To support a finding that a claimant can perform his or her past relevant work, the Commissioner's decision must explain why the claimant can perform the demands and duties of the past job as actually performed or as ordinarily required by employers throughout the national economy. See Studaway v. Secretary of Health & Human Services, 815 F.2d 1074, 1076 (6th Cir. 1987); 42 U.S.C. § 423(d)(2)(A) ("[a]n individual shall be determined to be under a disability only if his physical or mental impairment or impairments are of such severity that he is not only unable to do his previous work but cannot, considering his age, education, and work experience, engage in any other kind of substantial gainful work which exists in the national economy"). An ALJ may use a VE's services in determining whether a claimant can perform his past relevant work, see 20 C.F.R. § 404.1560(b)(2) (a VE "may offer relevant evidence within his or her expertise or knowledge concerning the physical and mental demands of a claimant's past relevant work, either as the claimant actually performed it or as generally performed in the national economy"). See Webb v. Commissioner of Social Security, 368 F.3d 629, 632 (6th Cir. 2004) (evidence of whether a claimant possesses the capacity to perform substantial gainful activity may be produced through the testimony of a VE in response to a hypothetical question which accurately portrays the claimant's physical and mental limitations).

Here, the ALJ relied on the VE's testimony, which established that plaintiff could perform her past relevant work as an assembler. PageID.94-97. When the ALJ inquired as to "the ordinary tolerance to absenteeism", the VE responded that "employers are tolerating three days a month abscences." PageID.97-98. Plaintiff's counsel objected to the VE's testimony, stating that he has a master's degree in labor law and that "in the 50 years that I've practiced, employers have never tolerated more than two days a month." PageID.98. In response to counsel's arguments, the ALJ stated that counsel was not a vocational expert. PageID.98. Based on this record, the ALJ could rely on the VE's testimony to determine that plaintiff could perform her past relevant work. Accordingly, plaintiff's claim of error should be denied.

IV. RECOMMENDATION

For the reasons discussed, I respectfully recommend that the Commissioner's decision be AFFIRMED.
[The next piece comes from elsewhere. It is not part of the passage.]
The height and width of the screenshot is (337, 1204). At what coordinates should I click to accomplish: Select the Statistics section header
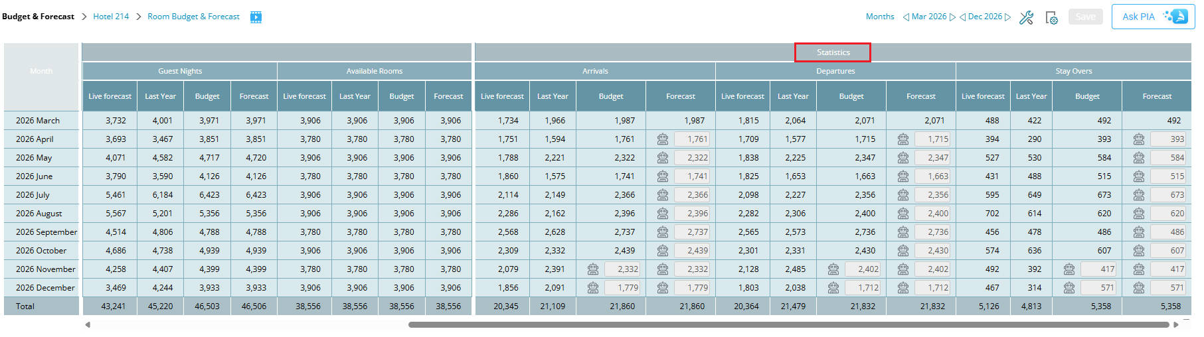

ANY OBJECTIONS to this Report and Recommendation must be served and filed with the Clerk of the Court within fourteen (14) days after service of the report. All objections and responses to objections are governed by W.D. Mich. LCivR 72.3(b). Failure to serve and file written objections within the specified time waives the right to appeal the District Court's order. Thomas v. Arn, 474 U.S. 140 (1985); United States v. Walters, 638 F.2d 947 (6th Cir. 1981).

FootNotes


1. In the Notice (ECF No. 11, PageID.658) the Court ordered plaintiff to file a brief according to the following requirements: "The initial brief shall not exceed 20 pages and must contain a Statement of Errors, setting forth in a separately numbered section, each specific error of fact or law upon which Plaintiff seeks reversal or remand. Failure to identify an issue in the Statement of Errors constitutes a waiver of that issue. Motions for summary judgment are inappropriate in Social Security cases and shall not be filed." Contrary to this order, plaintiff filed the initial brief as a motion for summary judgment without a statement of errors.
2. Plaintiff's first issue consists of a generic statement, "[w]hether the decision of the Administrative Law Judge is supported by substantial evidence." PageID.685.